How to parse binary data with Perl
Parsing binary data is one of those tasks that seems to come up rarely, but is useful to know. Many common file types like images, music, timestamps, network packets and auth logs all come in binary flavors. Unfortunately it’s nowhere near as exciting as the fictitious depictions from Hackers. The good news though is parsing binary data with Perl is easy using the unpack
function. I’m going to walk you through the three steps you’ll need when working with binary data.
1. Open a binary filehandle
Start things off right by opening a filehandle to binary file:
use autodie;
open my $fh, '<:raw', '/usr/share/zoneinfo/America/New_York';
This is a suitably Modern Perlish beginning. I start by importing autodie which ensures the code will die
if any function call fails. This avoids repetitive ... or die "IO failed"
type coding constructs.
Next I use the :raw
IO layer to open a filehandle to a binary file. This will avoid newline translation issues. No need for binmode
here. The file I’m opening is a history of New York timezone changes, from the tz database.

------------------------------------------------------------------------

Summarize the page on parsing binary data with Perl in two sentences. The items after this point are separate material, unrelated to the page on parsing binary data with Perl.

------------------------------------------------------------------------

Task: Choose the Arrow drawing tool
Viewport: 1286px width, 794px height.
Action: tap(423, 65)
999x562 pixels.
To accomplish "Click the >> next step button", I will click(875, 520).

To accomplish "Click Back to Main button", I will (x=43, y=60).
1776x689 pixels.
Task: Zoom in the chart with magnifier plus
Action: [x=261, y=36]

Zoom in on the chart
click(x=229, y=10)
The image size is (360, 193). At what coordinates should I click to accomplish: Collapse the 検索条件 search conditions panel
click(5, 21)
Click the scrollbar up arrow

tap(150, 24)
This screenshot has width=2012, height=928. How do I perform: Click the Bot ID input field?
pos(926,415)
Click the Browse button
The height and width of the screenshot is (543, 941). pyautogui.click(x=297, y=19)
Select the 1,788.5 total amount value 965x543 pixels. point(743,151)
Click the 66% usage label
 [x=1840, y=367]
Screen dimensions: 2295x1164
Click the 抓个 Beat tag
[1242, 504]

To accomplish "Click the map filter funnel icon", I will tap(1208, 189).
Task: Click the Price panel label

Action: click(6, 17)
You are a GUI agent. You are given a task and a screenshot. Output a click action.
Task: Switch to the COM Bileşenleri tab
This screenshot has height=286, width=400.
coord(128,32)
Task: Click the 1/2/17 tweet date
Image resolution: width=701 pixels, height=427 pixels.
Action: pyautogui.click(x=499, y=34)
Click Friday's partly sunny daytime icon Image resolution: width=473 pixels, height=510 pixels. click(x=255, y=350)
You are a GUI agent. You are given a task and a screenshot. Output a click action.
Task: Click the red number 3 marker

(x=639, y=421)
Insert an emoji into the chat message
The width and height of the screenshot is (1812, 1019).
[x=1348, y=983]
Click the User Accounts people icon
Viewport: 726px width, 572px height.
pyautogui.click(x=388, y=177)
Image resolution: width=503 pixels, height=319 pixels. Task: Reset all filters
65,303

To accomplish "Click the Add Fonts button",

------------------------------------------------------------------------

*Result below*. Binary data shows up in file types such as images, music, timestamps, network packets and auth logs, and the page presents three steps for parsing it easily in Perl with the unpack function. The first step opens a binary filehandle, importing autodie so that any failed call dies and using the :raw IO layer to avoid newline translation issues, here on a file of New York timezone changes from the tz database.